Abstract
Inosine 5’-monophosphate dehydrogenase (IMPDH) catalyzes the oxidation of IMP to XMP, which is the rate-limiting step of de novo guanine nucleotide biosynthesis. The differences between mammalian IMPDHs and bacterial IMPDHs make this enzyme a promising antibiotic drug target. Selective inhibitors for bacterial IMPDHs have been developed that bind to the NAD+ site. Some inhibitors display varied potency even though the NAD+ site is highly conserved in IMPDHs from some important pathogens. Here, we hypothesized that protein dynamics, in particular the conformational movements of the active site flap, play an important role in inhibitor binding. In Chapter 2, we used IMPDH from Bacillus anthracis as a model system and introduced various point mutations in the active site flap. The most significant inhibitor-specific potency changes were observed when mutating Leu413 to Ala. Detailed kinetics studies on the wild-type enzyme and the L413A mutant involved both pre-steady-state kinetics and steady-state initial rate experiments. The results show that all inhibitors bind at least as strongly to the covalent intermediate E-XMP* as they do to the non-covalent complex E•IMP. Interactions with Leu413 determine the affinities to both complexes, for some, but not all, inhibitors. I conclude that the conformational dynamics of the flap needs to be considered in the rational design of IMPDH inhibitors.

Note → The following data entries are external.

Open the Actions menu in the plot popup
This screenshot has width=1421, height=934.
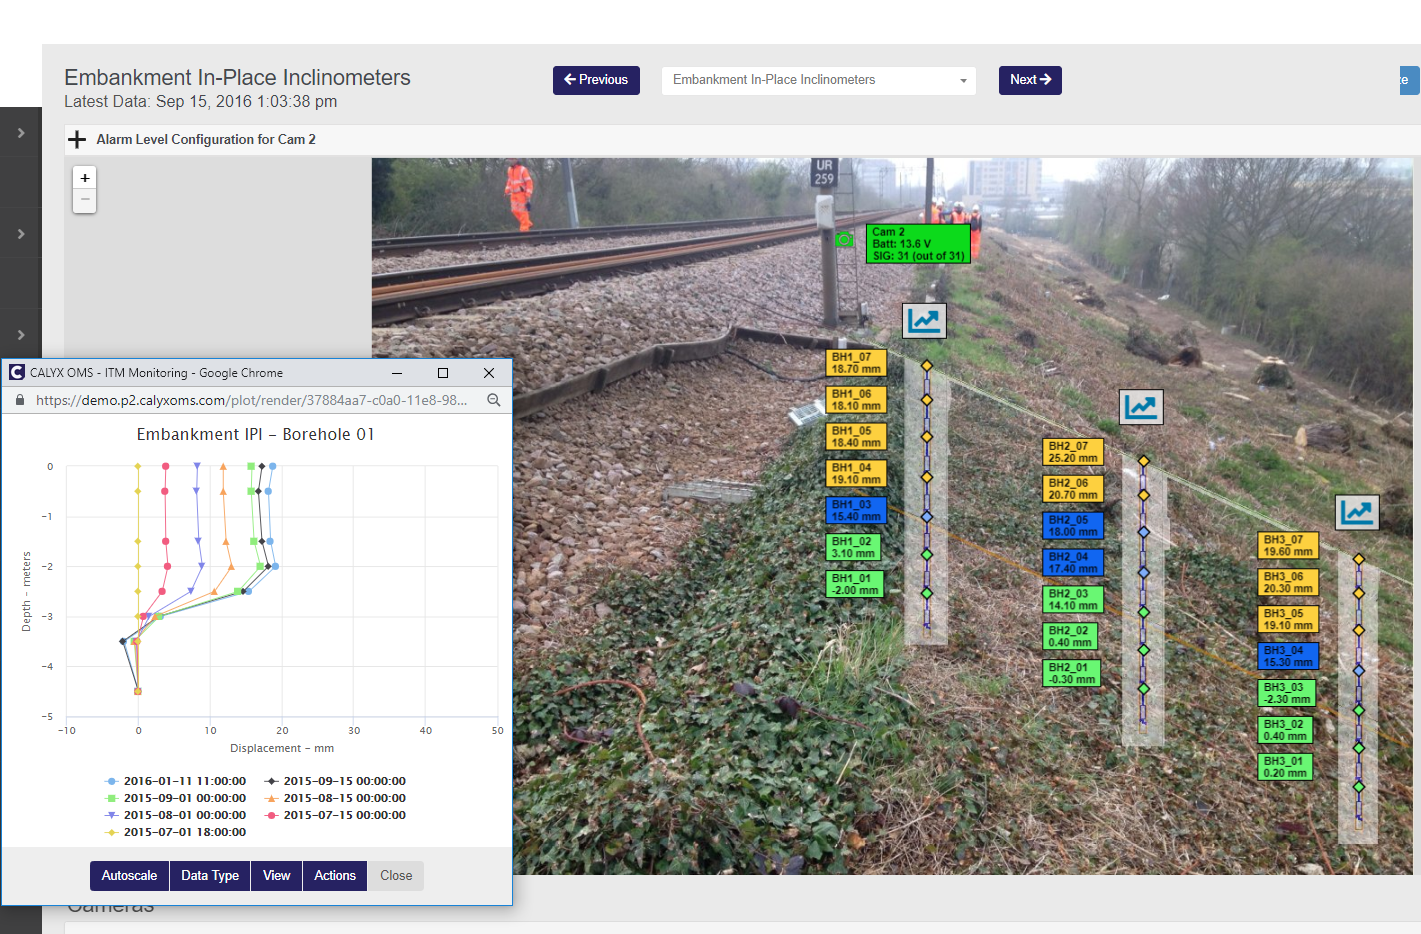[x=334, y=875]
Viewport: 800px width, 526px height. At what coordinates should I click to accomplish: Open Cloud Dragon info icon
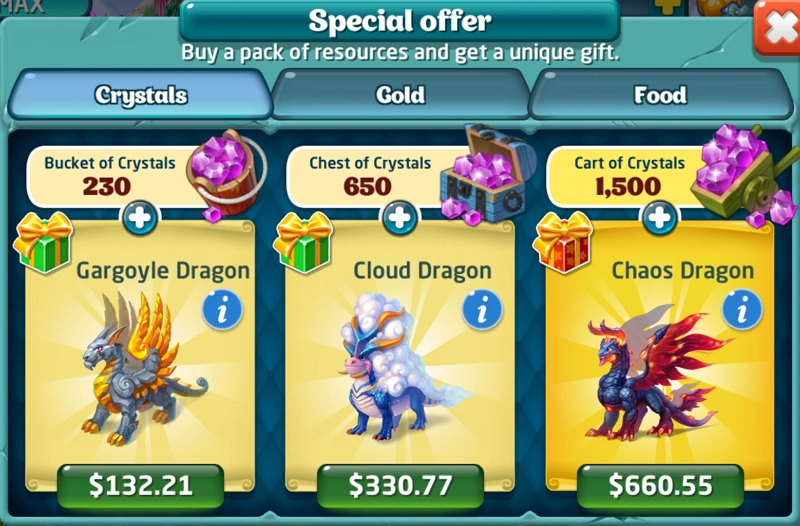482,310
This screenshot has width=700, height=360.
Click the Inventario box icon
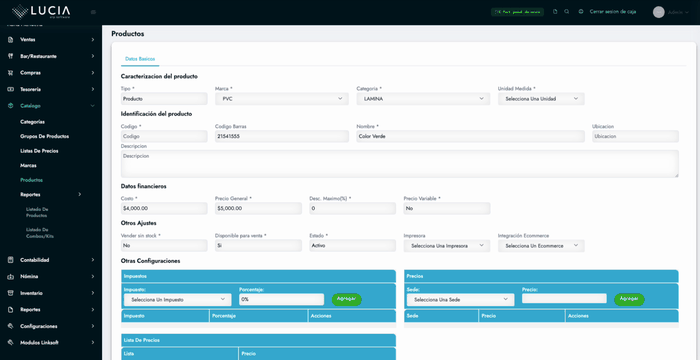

Tuberculosis (TB) is a worldwide disease caused by bacteria called Mycobacterium tuberculosis (Mtb). The emergence of multidrug- and extensively-drug resistant TB calls for new drugs for TB treatment. While previously developed selective inhibitors for bacterial IMPDHs with different scaffolds were potent to MtbIMPDH, most of them display poor anti-tubercular activity. MtbIMPDH inhibitors with new scaffolds need to be developed. In Chapter 3, we performed screening against MtbIMPDH on compounds selected by an initial virtual HTS and identified three hits with novel scaffold. Further optimization is needed.
IMPDH controls the guanine nucleotide pool in cell. The inhibition of IMPDH causes the inhibition of cell growth. A hca pathway converting coumarate to protocatechuic acid (PCA) originates from Acinetobacter baylyi ADP1. When this pathway was transferred to E. coli, the resulting strain E. coli/hca cannot grow in the presence of coumarate. In Chapter 4, we performed in vitro studies on EcIMPDH and AbIMPDH. The results suggest that 4-Hydroxybenzaldehyde, the intermediateof hca pathway, inhibits EcIMPDH but not AbIMPDH. These results further emphasize the importance of IMPDH in cell growth.